Motivations vary enormously and are rarely simple. Research in tourism studies identifies several recurring themes:
- Education and historical curiosity: Many visitors want to understand events they've read about by experiencing the physical space where they occurred. History becomes tangible in ways that books cannot replicate.
- Paying respect and remembrance: For many visitors — particularly those with family connections to events — dark tourism sites are acts of pilgrimage and remembrance.
- Confronting mortality: Philosophers from Montaigne to the Stoics argued that confronting death is essential to living well. Some visitors are drawn to these sites precisely because they force an honest reckoning with human fragility.
- Thrill-seeking and the uncanny: Others are simply drawn to the eerie, the strange, and the forbidden. Haunted houses, abandoned asylums, and ghost towns offer a controlled encounter with fear.
- Media influence: Films, documentaries, and TV series regularly trigger surges in tourism to featured locations.
The Ethics of Dark Tourism
Dark tourism raises genuine ethical questions that every thoughtful visitor should consider:
Whose Story Is Being Told?
At sites of atrocity, there is always a risk that the narrative becomes distorted — emphasizing spectacle over suffering, or the perspective of perpetrators over victims. Good dark tourism sites — and good dark tourists — prioritize the voices and experiences of those who suffered.
Commodification of Tragedy
When disaster sites become attractions, there is a tension between preservation, education, and commerce.
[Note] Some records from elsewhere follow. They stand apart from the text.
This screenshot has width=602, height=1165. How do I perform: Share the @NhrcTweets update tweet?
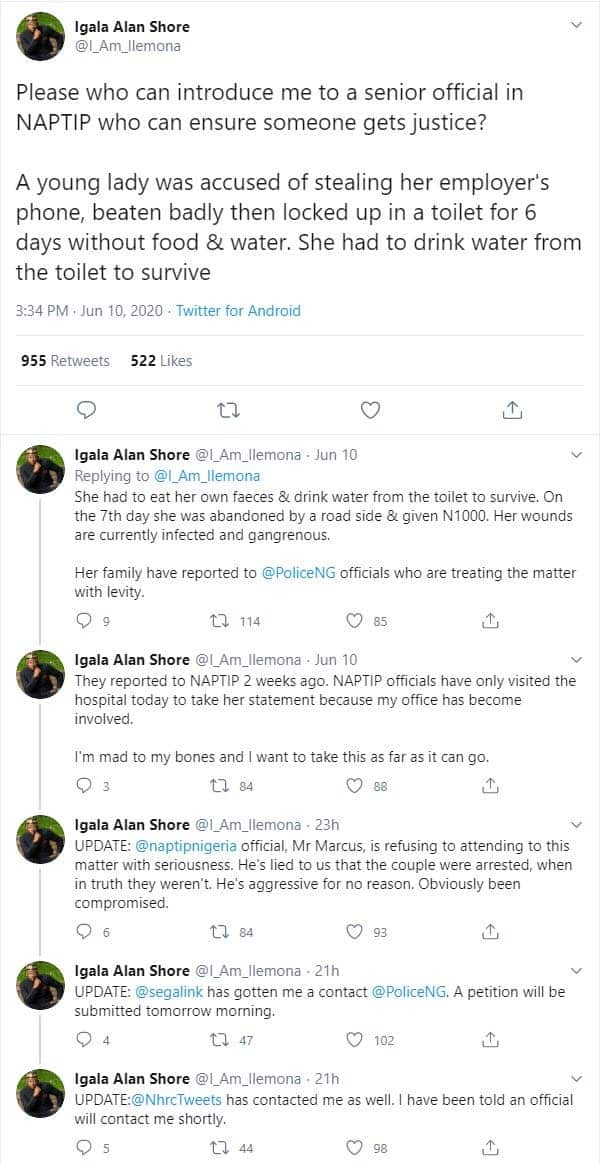pos(490,1148)
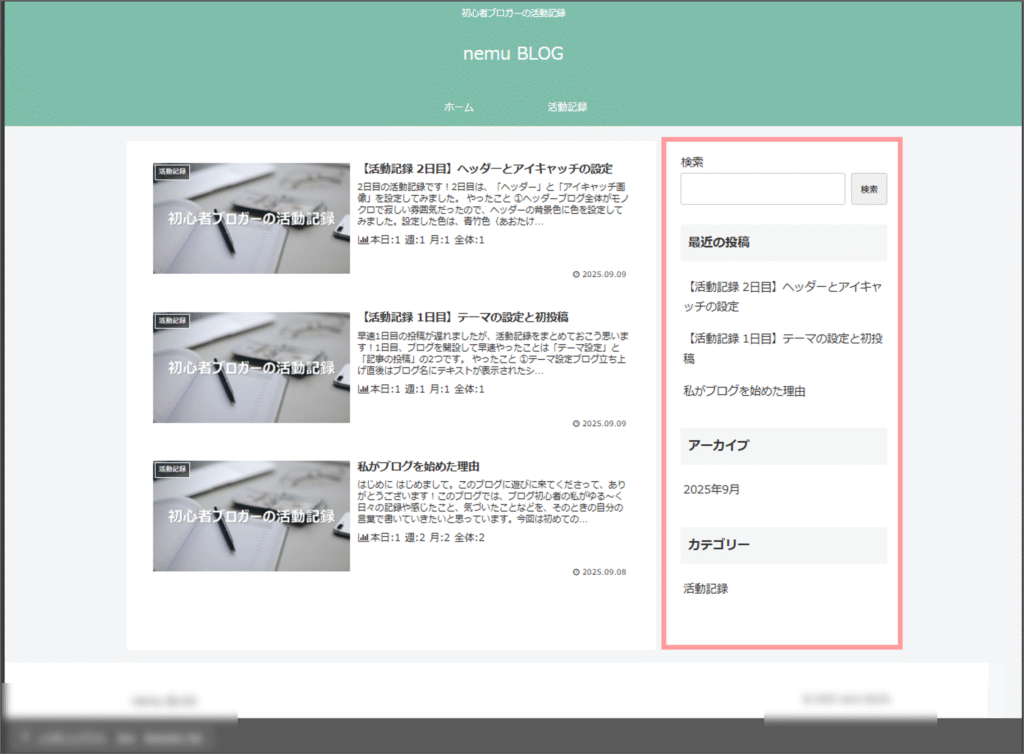Click the 検索 search input field

pos(762,189)
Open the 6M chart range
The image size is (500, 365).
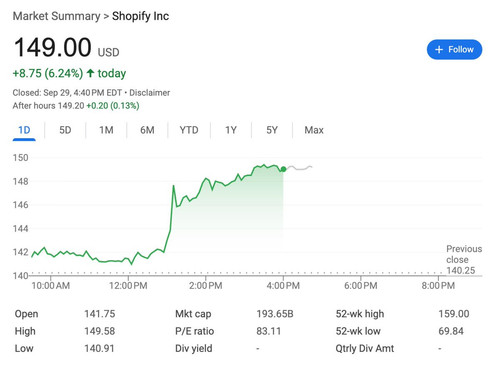click(147, 130)
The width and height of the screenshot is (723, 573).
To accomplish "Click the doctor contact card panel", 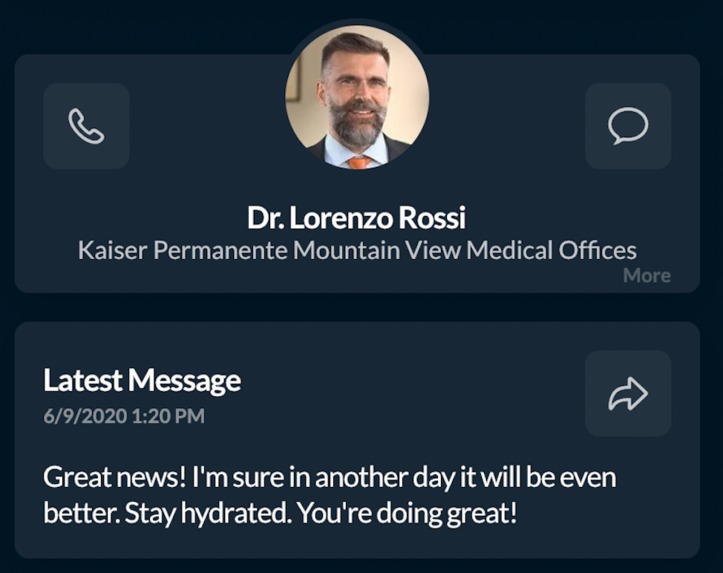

Gift shops near gas chambers or Instagram photo opportunities at mass graves provoke justified discomfort. Visitors should be mindful of how their behavior and choices interact with these tensions.
Respecting Living Communities
Many dark tourism sites are in communities where people still live and grieve. The residents of Oświęcim (near Auschwitz) or the survivors of the Rwandan genocide are real people whose experiences don't end when tourists go home.
The Spectrum of Dark Tourism
Not all dark tourism is equal in intensity or purpose. Academic frameworks describe a spectrum from "light" dark tourism (visiting the Tower of London with its dark history) to "darkest" dark tourism (standing at the site of recent mass atrocity). Being honest with yourself about where on that spectrum a destination falls — and what your own motivations are — is the foundation of ethical dark travel.